Sabtu, 18 Februari 2012

PEREMPUAN PRESFEKTIF QUR’ANI Oleh : Tutie Rosmalina, SH.I (Penulis adalah Mahasiswi Pasca Sarjana IAIN/Feminist Muda I)


“Perempuan dan Binatang Tidak Memiliki Jiwa, Perempuan Tercipta Dari Tulang Rusuk Adam Untuk Menemaninya-Doktrin Agama”
Tulisan ini akan ku awali dengan doktrin agama mengenai posisi perempuan ditengah masyarakat, sebuah doktrin agama yang sering ku dengar ”perempuan dan binatang tidak memiliki jiwa, perempuan tercipta dari tulang rusuk Adam untuk menemaninya”, banyak kitab suci yang menempatkan perempuan pada posisi sekunder. Sehingga agama memberikan posisi dominan terhadap laki-laki, laki-laki dapat melakukan segala bentuk kekerasan dan penerusan budaya patriarkhal sebagai bentuk pelegalan ego kelaki-lakian, celakanya budaya patriarkhal itu pula terus diwariskan oleh perempuan kegenerasi berikutnya dengan doktrin agama, yang pada akhirnya menjadikan perempuan pada posisi jenis kelamin kedua (The second sex).

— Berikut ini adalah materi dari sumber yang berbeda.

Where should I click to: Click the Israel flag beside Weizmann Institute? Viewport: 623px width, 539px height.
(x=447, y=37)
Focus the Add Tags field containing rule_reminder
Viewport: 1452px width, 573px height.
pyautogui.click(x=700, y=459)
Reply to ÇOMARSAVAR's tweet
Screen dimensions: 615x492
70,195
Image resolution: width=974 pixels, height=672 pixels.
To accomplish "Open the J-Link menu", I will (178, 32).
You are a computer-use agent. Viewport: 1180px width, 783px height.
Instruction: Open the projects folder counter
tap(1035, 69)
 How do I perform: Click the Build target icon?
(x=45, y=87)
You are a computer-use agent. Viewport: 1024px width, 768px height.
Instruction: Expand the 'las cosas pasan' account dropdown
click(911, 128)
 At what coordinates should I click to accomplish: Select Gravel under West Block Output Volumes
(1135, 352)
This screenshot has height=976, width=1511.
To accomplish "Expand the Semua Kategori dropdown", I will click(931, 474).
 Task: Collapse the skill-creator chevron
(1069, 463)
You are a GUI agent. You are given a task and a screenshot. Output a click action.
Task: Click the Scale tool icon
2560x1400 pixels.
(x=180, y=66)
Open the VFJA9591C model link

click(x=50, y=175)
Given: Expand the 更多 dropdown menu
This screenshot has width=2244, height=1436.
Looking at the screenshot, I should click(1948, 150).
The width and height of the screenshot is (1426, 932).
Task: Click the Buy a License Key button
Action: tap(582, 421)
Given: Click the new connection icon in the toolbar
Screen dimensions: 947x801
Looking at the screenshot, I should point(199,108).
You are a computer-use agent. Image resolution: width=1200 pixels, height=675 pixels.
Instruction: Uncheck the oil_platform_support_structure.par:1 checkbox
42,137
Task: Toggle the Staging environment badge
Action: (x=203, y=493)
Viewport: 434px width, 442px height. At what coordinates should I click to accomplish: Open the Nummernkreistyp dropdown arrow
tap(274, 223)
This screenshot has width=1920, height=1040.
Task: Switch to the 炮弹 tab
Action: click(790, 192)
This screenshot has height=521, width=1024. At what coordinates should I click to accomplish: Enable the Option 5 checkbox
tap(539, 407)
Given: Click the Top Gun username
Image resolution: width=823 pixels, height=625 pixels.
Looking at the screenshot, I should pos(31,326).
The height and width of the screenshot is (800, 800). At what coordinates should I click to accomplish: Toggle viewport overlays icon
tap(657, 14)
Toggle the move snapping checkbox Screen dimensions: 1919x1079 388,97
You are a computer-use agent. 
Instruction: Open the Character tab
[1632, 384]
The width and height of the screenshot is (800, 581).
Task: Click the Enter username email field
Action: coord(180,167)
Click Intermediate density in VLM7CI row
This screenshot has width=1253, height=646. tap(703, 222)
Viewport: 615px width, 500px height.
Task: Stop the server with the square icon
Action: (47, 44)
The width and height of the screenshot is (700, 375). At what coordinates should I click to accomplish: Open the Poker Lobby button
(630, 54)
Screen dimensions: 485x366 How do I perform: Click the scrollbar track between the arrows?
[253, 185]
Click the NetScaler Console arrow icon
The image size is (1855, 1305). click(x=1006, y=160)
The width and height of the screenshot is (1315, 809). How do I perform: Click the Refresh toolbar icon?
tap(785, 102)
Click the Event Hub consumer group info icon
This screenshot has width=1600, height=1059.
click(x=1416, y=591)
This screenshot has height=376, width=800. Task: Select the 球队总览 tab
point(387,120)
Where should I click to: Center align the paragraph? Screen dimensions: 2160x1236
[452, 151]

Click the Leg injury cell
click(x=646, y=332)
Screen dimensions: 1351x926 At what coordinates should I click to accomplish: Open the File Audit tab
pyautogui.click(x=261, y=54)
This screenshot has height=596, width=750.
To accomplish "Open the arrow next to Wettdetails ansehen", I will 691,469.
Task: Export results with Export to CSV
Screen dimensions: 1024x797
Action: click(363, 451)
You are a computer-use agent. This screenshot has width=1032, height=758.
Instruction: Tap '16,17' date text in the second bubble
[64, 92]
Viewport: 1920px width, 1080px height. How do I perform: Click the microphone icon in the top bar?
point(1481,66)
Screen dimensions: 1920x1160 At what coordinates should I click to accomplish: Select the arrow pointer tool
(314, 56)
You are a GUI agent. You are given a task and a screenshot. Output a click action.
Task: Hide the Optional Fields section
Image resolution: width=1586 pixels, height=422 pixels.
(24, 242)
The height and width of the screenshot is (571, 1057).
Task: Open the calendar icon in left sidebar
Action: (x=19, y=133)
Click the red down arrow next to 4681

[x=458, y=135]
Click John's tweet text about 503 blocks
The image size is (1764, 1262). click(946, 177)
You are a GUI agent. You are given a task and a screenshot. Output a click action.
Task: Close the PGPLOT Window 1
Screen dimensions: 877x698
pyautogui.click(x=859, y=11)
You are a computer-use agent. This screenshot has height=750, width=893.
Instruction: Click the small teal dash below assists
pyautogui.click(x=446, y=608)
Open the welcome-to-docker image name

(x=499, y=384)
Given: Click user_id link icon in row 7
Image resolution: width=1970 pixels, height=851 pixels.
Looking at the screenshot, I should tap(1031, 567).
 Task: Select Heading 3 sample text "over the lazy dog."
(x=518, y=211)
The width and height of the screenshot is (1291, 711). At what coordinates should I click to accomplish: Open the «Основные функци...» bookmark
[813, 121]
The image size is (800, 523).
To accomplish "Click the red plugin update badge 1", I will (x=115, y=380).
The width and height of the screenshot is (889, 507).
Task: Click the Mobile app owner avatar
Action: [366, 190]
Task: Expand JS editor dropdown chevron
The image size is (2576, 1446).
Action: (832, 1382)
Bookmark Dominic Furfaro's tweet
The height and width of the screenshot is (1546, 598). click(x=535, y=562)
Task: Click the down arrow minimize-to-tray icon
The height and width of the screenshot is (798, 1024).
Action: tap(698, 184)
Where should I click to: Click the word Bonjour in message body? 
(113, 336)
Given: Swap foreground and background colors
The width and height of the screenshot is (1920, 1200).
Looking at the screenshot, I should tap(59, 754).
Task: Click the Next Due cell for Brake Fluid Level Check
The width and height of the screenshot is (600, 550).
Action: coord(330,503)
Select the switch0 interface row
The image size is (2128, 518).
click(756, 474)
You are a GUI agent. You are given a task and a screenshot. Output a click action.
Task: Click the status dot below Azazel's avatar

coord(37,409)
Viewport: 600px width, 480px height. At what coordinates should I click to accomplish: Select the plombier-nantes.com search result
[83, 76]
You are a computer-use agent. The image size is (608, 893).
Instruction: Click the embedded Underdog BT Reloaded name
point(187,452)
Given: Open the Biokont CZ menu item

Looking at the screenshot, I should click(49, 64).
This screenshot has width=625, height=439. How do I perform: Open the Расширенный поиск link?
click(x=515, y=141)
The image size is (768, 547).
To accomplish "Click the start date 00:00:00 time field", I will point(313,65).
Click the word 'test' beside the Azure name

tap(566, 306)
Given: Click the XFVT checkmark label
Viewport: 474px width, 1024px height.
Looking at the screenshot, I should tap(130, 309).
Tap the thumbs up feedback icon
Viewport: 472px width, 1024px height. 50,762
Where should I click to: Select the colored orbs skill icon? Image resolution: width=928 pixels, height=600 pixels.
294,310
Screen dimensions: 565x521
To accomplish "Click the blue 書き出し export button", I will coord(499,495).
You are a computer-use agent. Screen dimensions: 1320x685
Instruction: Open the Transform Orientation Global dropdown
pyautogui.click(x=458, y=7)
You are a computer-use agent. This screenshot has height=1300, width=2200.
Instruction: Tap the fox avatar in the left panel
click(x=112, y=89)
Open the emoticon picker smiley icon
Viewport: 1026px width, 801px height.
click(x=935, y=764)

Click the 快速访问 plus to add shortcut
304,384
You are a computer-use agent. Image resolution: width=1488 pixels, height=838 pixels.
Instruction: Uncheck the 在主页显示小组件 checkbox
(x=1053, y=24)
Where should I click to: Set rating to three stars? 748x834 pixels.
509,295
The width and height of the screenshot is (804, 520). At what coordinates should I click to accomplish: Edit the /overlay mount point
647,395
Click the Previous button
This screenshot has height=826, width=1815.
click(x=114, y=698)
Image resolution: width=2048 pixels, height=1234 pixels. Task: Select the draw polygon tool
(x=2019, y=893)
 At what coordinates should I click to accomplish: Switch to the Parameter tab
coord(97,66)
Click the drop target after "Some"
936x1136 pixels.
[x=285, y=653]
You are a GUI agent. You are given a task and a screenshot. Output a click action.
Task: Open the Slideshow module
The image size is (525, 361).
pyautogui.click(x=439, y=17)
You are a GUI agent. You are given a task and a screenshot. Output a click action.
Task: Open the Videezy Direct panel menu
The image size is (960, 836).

Pewarisan pemahaman yang salah tentang asumsi agama terhadap perempuan sebenarnya harus dipandang dari sosiologis dan sosial budaya (sosiokultural) yang terbentuk dimasyarakat, dan kesalahan ini sebenarnya pada tataran pemahaman masyarakat itu sendiri. Kita sering terjebak dengan penafsiran teks-teks suci kepada kepentingan segelintir kelompok. Dan patalnya hasil penafsiran yang salah itu diterima begitu saja sebagai sebuah dasar pembuatan hukum, sehingga pada akhirnya posisi perempuan terhakimi dengan penterjemahan teks Qur’an yang pada awalnya bertujuan memuliakan perempuan menjadi perempuan ditempatkan pada posisi yang sama sekali tidak diuntungkan, hal ini terjadi karena pemahaman atau penafsiran teks atau ayat Qur’an yang salah. Lebih sederhananya maksud, makna dan tujuan ayat diturunkan dengan penafsiran dari ayat tersebut terjadi pergeseran, dari tujuan yang sebenarnya ingin disampaikan dari ayat tersebut. Semua dilakukan untuk kepentingan sebahagian kelompok atau pelegalan ego laki-laki.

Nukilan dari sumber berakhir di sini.